University of Konstanz
Graduiertenkolleg / PhD Program
Computer and Information Science

PhD Program Spring School 2006


From Analysis to Exploration: Building Enhanced Visual Hierarchies from OLAP Cubes

speaker Svetlana Vinnik
 
date March 09, 2006
 
abstract We present a novel framework for comprehensive exploration of OLAP data by means of user-defined dynamic hierarchical visualizations. The multidimensional data model behind the OLAP architecture is particularly suitable for sophisticated analysis of large data volumes. However, the ultimate benefit of applying OLAP technology depends on the "intelligence" and usability of visual tools available to end-users.
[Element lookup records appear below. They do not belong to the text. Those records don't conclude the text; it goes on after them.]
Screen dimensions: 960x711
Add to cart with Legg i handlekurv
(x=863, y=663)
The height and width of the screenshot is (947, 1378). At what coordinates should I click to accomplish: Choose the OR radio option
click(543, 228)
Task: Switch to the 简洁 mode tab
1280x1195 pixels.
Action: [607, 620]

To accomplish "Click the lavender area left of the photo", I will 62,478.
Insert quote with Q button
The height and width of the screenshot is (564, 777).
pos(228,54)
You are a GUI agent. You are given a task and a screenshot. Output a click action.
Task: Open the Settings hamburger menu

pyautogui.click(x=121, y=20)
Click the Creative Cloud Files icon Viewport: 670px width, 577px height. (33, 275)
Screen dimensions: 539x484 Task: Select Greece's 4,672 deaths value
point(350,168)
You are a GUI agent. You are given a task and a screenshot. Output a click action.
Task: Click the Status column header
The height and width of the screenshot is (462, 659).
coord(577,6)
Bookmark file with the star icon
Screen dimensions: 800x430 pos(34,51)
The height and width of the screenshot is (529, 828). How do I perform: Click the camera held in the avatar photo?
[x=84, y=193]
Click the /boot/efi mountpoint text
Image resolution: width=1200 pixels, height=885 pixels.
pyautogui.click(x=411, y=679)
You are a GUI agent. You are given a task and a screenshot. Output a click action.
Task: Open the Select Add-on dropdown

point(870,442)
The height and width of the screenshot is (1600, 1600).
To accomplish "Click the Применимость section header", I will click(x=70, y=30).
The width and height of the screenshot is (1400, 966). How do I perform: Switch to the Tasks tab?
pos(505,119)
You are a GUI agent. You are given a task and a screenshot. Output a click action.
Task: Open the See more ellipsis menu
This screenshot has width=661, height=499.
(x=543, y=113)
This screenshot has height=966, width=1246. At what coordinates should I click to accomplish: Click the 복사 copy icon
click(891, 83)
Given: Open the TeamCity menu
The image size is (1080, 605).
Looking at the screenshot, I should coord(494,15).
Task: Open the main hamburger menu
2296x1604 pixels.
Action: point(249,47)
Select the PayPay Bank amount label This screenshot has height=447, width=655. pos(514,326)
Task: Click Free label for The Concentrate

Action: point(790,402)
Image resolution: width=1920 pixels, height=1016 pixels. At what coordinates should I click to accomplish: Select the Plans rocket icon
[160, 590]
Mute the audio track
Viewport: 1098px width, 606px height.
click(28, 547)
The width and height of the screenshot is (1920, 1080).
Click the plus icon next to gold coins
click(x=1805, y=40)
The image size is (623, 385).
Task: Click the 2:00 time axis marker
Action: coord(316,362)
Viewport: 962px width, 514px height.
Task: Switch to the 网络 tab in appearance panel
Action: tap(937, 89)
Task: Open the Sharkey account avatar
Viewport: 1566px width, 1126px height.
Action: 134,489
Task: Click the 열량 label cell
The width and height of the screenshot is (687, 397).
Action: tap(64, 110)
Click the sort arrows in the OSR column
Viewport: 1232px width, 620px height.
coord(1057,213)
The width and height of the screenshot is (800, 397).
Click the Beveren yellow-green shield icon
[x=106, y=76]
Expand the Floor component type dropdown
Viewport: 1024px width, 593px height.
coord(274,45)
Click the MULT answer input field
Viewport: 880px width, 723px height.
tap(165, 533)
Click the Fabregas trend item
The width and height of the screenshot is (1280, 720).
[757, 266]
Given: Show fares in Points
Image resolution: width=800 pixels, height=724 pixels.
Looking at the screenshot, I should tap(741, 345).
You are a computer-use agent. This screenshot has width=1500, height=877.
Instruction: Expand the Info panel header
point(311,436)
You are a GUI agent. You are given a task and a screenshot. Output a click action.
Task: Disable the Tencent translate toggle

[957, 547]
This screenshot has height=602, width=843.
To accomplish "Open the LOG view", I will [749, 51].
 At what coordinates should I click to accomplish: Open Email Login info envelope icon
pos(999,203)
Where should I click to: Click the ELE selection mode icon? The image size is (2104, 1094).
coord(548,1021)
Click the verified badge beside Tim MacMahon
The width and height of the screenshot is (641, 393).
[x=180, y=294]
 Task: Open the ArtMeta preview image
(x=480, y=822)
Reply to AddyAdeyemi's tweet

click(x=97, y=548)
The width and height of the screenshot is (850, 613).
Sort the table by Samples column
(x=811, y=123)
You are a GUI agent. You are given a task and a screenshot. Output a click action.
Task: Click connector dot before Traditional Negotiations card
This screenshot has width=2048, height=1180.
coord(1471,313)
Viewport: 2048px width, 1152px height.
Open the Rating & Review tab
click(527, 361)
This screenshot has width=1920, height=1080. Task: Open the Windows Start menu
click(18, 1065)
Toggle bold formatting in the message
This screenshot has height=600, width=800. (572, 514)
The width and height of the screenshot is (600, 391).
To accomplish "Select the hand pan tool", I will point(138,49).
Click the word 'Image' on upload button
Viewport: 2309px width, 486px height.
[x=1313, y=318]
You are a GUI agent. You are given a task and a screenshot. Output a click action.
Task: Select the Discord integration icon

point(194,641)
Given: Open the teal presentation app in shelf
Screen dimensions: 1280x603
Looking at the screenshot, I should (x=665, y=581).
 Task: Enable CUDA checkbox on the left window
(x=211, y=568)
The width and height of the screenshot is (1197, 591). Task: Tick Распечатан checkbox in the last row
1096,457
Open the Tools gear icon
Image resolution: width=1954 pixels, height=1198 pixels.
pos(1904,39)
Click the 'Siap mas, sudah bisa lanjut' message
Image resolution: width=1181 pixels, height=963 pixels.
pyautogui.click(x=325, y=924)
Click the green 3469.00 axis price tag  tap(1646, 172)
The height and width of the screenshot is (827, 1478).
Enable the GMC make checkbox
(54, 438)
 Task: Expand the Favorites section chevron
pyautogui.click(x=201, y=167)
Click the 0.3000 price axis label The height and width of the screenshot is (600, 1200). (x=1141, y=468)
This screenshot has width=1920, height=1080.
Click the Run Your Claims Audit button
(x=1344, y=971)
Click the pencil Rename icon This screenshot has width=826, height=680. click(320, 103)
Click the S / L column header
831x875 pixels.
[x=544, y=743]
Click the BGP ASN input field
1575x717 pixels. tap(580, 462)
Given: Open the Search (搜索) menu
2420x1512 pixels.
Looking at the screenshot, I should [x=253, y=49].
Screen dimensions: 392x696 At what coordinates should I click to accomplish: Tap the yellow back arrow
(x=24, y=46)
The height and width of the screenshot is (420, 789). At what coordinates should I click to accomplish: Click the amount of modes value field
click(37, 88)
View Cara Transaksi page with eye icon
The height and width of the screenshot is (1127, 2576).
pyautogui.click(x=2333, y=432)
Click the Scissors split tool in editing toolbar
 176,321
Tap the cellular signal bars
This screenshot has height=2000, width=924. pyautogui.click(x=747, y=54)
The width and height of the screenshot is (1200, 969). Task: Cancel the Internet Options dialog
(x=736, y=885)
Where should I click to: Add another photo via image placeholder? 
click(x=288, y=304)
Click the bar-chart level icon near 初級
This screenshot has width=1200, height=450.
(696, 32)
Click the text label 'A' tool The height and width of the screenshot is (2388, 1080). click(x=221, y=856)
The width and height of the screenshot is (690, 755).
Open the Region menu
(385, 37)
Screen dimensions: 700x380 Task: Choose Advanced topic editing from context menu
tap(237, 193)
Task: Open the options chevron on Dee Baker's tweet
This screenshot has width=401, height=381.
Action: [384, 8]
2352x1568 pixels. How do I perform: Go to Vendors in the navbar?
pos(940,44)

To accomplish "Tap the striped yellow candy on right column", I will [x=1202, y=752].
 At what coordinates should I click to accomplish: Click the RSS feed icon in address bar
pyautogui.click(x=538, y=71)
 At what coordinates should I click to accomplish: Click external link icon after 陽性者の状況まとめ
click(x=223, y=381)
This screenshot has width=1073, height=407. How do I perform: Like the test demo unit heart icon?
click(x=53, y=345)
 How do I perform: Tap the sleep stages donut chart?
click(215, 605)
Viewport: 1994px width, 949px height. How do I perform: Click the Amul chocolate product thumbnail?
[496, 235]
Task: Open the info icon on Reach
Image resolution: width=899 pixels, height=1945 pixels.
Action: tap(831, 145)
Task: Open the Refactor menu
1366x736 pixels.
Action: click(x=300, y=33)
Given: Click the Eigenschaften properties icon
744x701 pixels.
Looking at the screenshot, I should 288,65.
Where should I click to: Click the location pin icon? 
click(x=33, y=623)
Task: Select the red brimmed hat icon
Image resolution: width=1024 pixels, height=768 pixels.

The explorative framework of our proposed interface consists of the navigation structure, a selection of hierarchical visualization techniques, and a set of interaction features. The navigation interface allows users to pursue arbitrary disaggregation paths within single data cubes and, more importantly, across multiple cubes. In the course of interaction, the navigation view adapts itself to display the chosen path and the options valid in the current context. Special effort has been invested in handling non-trivial relationships (e.g., mixed granularity) within hierarchical dimensions in a way transparent to the user. We propose a visual structure called Enhanced Decomposition Tree to use along with popular "state-of-the-art" hierarchical visualization techniques. Each level of the tree is produced by a disaggregation step, whereas the nodes display the specified subset of measures, either as plain numbers or as an embedded chart. The proposed technique enables a stepwise descent towards the desired level of detail while preserving the history of the interaction. Aesthetic hierarchical layout of the node-link tree ensures clear structural separation between the analyzed values embedded in the nodes and their dimensional characteristics which label the links. Our framework provides an intuitive and powerful interface for exploring complex multidimensional data sets.